*** Supplied material Section Begins ***

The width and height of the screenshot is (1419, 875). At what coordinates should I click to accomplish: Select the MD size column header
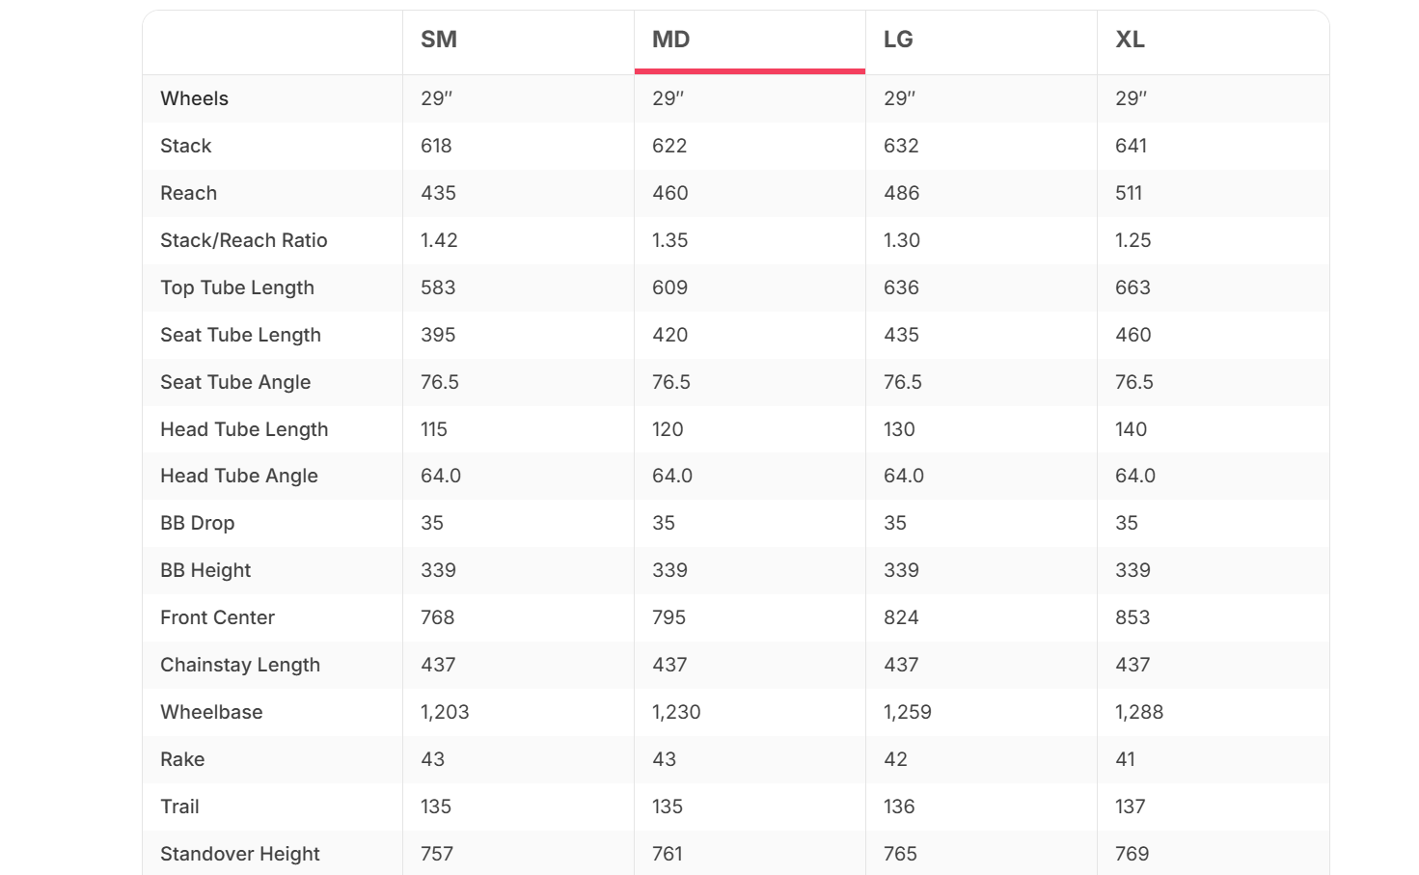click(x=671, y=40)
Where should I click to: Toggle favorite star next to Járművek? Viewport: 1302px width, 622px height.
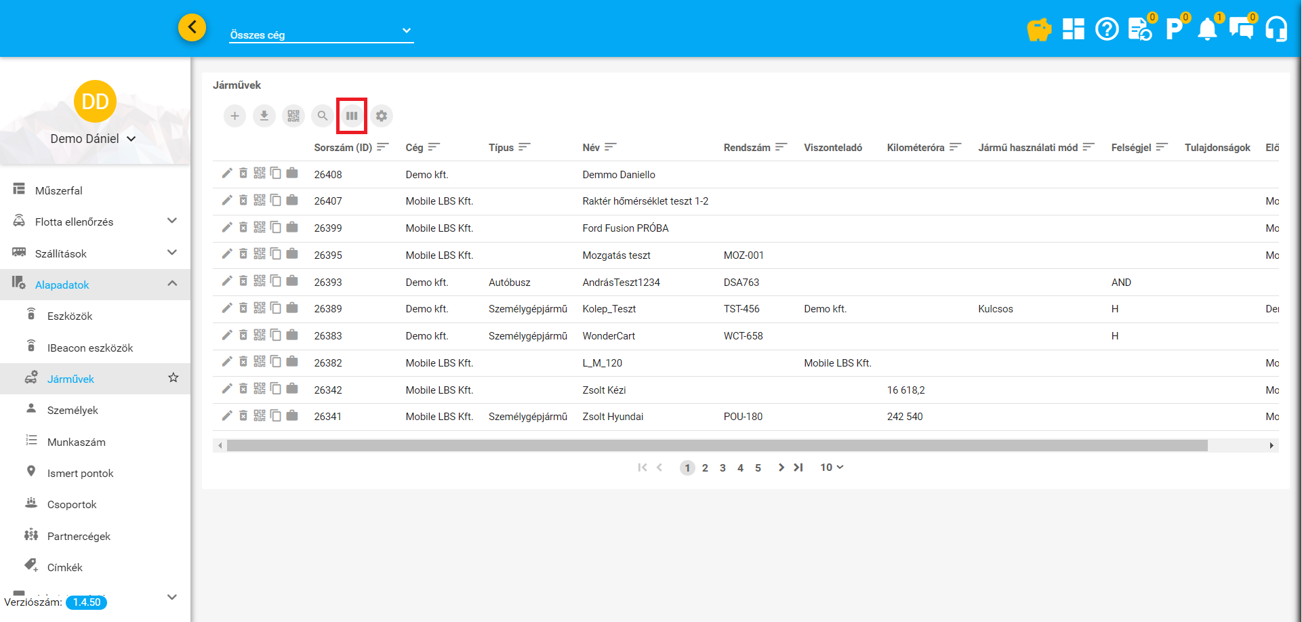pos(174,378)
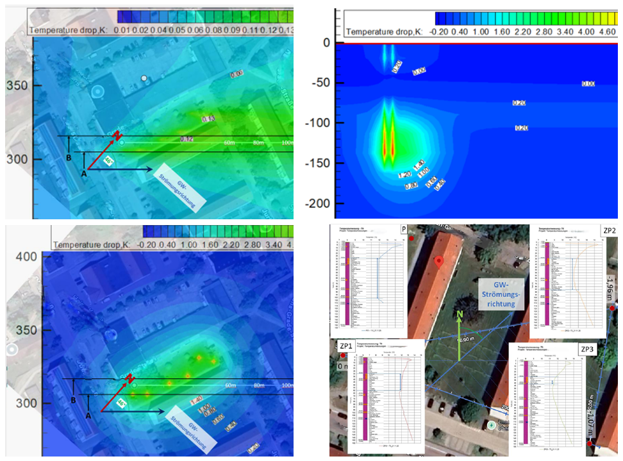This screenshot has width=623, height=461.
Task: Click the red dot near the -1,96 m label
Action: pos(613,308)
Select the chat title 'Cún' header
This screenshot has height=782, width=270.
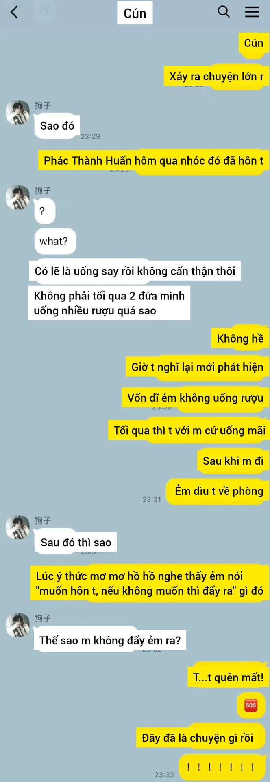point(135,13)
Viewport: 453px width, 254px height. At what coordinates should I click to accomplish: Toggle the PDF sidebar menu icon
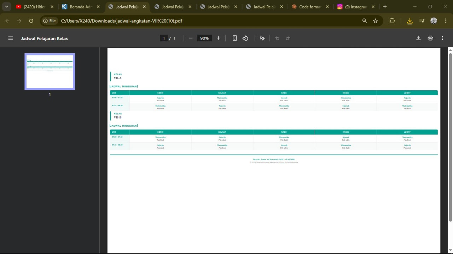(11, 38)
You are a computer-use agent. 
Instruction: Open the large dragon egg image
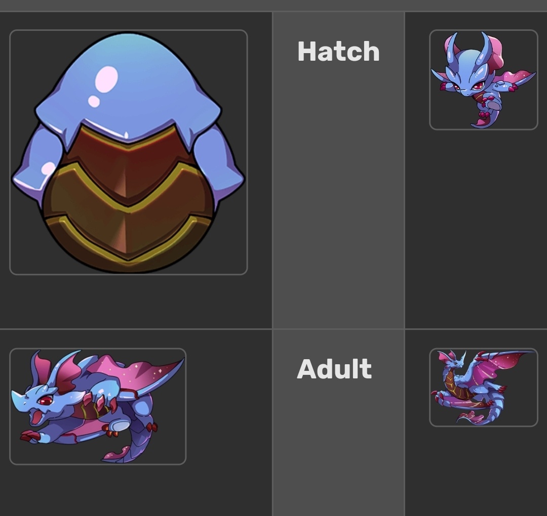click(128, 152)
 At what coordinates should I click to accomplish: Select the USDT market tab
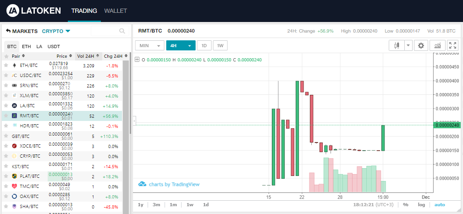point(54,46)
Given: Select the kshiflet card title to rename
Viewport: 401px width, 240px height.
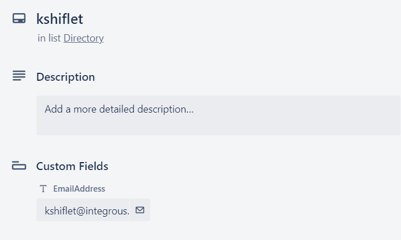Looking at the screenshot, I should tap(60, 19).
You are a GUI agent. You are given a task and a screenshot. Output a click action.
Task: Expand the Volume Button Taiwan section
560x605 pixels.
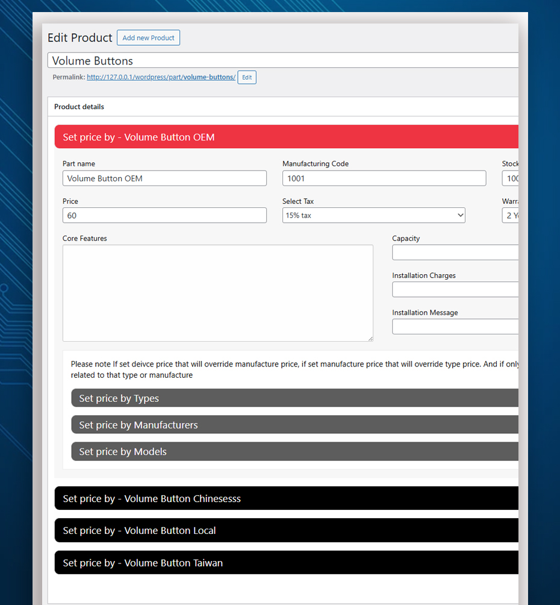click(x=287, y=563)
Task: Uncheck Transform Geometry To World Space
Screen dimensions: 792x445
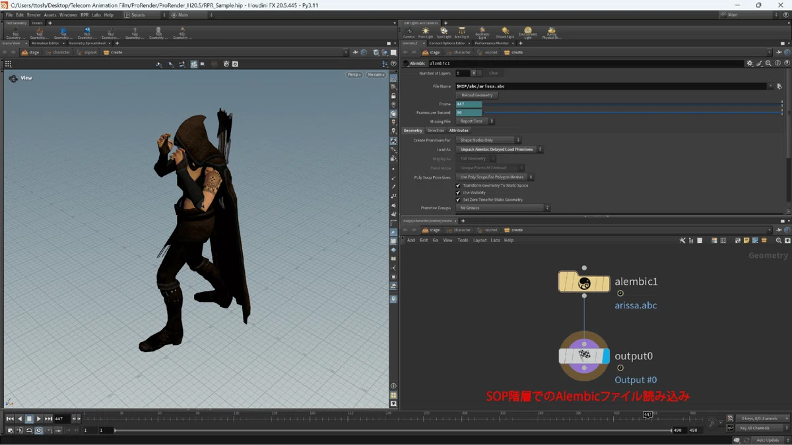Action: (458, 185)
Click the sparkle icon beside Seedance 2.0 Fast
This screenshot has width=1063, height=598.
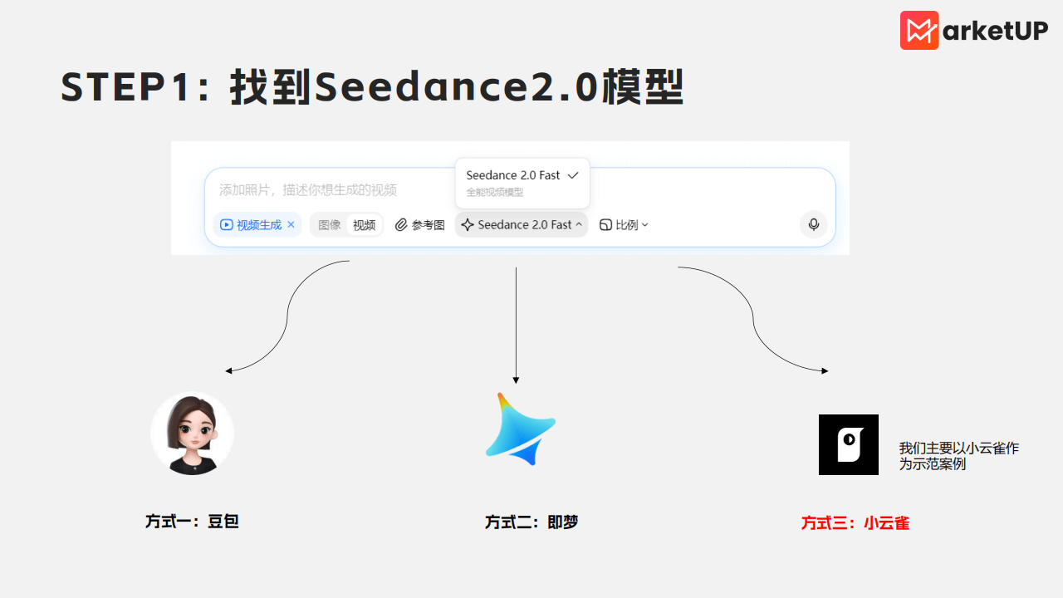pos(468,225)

*** Supplied material Section Ends ***

Instructions to follow:
Without including any pictures, return every line of the records exactly.

Output for this task:
The width and height of the screenshot is (1419, 875). At what coordinates should I click to accomplish: Select the MD size column header
click(x=671, y=40)
Where should I click to: Toggle favorite star next to Járművek? Viewport: 1302px width, 622px height.
pos(174,378)
This screenshot has width=623, height=461.
Task: Click the red dot near the -1,96 m label
Action: pos(613,308)
Select the chat title 'Cún' header
This screenshot has height=782, width=270.
point(135,13)
Viewport: 453px width, 254px height. At what coordinates should I click to accomplish: Toggle the PDF sidebar menu icon
(11, 38)
You are a computer-use agent. 
Instruction: Open the large dragon egg image
click(128, 152)
 At what coordinates should I click to accomplish: Select the USDT market tab
point(54,46)
Given: Select the kshiflet card title to rename
Viewport: 401px width, 240px height.
Looking at the screenshot, I should tap(60, 19).
You are a GUI agent. You are given a task and a screenshot. Output a click action.
Task: Expand the Volume Button Taiwan section
560x605 pixels.
click(x=287, y=563)
Task: Uncheck Transform Geometry To World Space
Screen dimensions: 792x445
Action: (458, 185)
Click the sparkle icon beside Seedance 2.0 Fast
This screenshot has width=1063, height=598.
pos(468,225)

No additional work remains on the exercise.